In an examination of outpatient pharmacy claims from 4.5 million Medicare beneficiaries, researchers with Harvard Medical School and Harvard T.H. Chan School of Public Health found that the number of outpatient antibiotic claims fell by 0.2% from 2011 through 2015, with trends varying by age-group, race, and region. Use of antibiotics fell from 1,364.7 to 1,309.3 claims per 1,000 beneficiaries during 2011-2014, then rebounded to 1,364.3 in 2015.

From 2011 to 2014, potentially inappropriate prescribing—which  the researchers defined as prescriptions linked to diagnoses for which antibiotics are not indicated—fell from 552.7 to 522.1 claims per 1,000 beneficiaries, an adjusted decrease of 3.9%. But the proportion of claims that were potentially inappropriate remained steady, changing from 40.5% in 2011 to 39.9% in 2014.

Looking at the top 10 most frequently prescribed antibiotics, the researchers found that the use of azithromycin, ciprofloxacin, and trimethoprim/sulfamethoxazole fell, while the use of levofloxacin, amoxicillin, amoxicillin/clavulanate, clindamycin, doxycycline, celefexin, and nitrofurantoin rose. The biggest changes were seen in azithromycin (a decline of 18.5%) and levofloxacin (an increase of 27.7%). For levofloxacin, amoxicillin-clavulanate, and azithromycin, trends in use were similar across both appropriate and inappropriate respiratory conditions.

'Shifting palette' of antibiotic use

Because overall prescribing was relatively unchanged, and inappropriate prescribing declined only modestly, the authors of the study argue that the trends in the use of individual antibiotics are the real story, and these trends suggest shifting preferences for antibiotics across indications, rather than clinically oriented changes in use or concerns about rising antibiotic resistance.

This is highlighted by the increased use of levofloxacin over azithromycin for all respiratory conditions, regardless of whether the drug was appropriate for the patient's diagnosis.

In 2007, the researchers note, the Infectious Diseases Society of America and the American Thoracic Society recommended the use of fluoroquinolones instead of macrolides for community-acquired pneumonia (CAP) in certain patients. That could help explain why the use of azithromycin for CAP decreased by 17% and the use of levofloxacin for CAP increased by 27%.

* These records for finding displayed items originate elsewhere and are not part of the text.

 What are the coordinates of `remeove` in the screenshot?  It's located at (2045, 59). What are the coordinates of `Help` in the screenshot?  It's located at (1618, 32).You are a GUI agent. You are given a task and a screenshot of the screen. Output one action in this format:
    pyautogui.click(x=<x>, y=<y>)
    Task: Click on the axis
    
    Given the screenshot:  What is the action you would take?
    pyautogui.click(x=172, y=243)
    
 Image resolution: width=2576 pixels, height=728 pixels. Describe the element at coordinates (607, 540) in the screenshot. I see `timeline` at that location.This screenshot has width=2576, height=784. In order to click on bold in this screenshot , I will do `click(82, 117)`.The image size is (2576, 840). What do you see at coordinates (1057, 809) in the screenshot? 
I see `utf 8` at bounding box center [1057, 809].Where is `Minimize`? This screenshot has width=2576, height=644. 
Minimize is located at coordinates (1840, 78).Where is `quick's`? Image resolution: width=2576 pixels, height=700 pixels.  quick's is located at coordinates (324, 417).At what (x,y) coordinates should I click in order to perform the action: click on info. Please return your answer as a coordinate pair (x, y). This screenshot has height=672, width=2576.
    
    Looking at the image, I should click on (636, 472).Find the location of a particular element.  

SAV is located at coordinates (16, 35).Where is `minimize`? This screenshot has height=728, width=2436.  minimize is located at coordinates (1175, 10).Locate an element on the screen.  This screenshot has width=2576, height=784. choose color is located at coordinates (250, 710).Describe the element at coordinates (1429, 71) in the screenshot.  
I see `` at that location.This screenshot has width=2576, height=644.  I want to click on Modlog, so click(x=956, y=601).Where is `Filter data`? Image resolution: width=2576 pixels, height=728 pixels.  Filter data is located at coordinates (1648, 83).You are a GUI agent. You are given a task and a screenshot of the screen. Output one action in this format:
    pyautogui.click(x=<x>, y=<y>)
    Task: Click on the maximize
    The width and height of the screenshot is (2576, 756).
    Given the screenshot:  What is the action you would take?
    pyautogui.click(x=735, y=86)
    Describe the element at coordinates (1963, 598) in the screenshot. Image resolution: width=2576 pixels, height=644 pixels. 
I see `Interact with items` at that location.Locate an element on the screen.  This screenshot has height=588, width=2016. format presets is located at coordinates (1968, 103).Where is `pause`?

Likewise, concerns about macrolide resistance in pneumonia could explain declining use of azithromycin for the illness. But the use of azithromycin for all respiratory conditions fell, while use of levofloxacin for those conditions rose, suggesting that providers were simply swapping one drug for another.

"In our study, changes in antibiotic prescribing practice reflected shifting use between antibiotics rather than decreasing inappropriate prescribing across antibiotics, which implied that attempts to reduce outpatient antibiotic prescribing could generally result in a shifting palette, rather than a reduced amount, of antibiotic use," the authors write.

More likely explanations for this shifting palette, they suggest, are safety concerns and market factors, such as pricing, availability, and advertising. In particular, they cite the US Food and Drug Administration's (FDA's) 2013 warning that azithromycin might increase the risk of cardiovascular death in certain patients as a potential contributor to the declining popularity of the drug. More recent FDA warnings about using levofloxacin for uncomplicated respiratory conditions could reverse that trend.

The authors conclude that since efforts to reduce outpatient antibiotic prescribing have produced only incremental gains, stewardship programs should instead focus on a more feasible goal of shifting prescribing from newer, broad-spectrum drugs to older, narrow-spectrum drugs.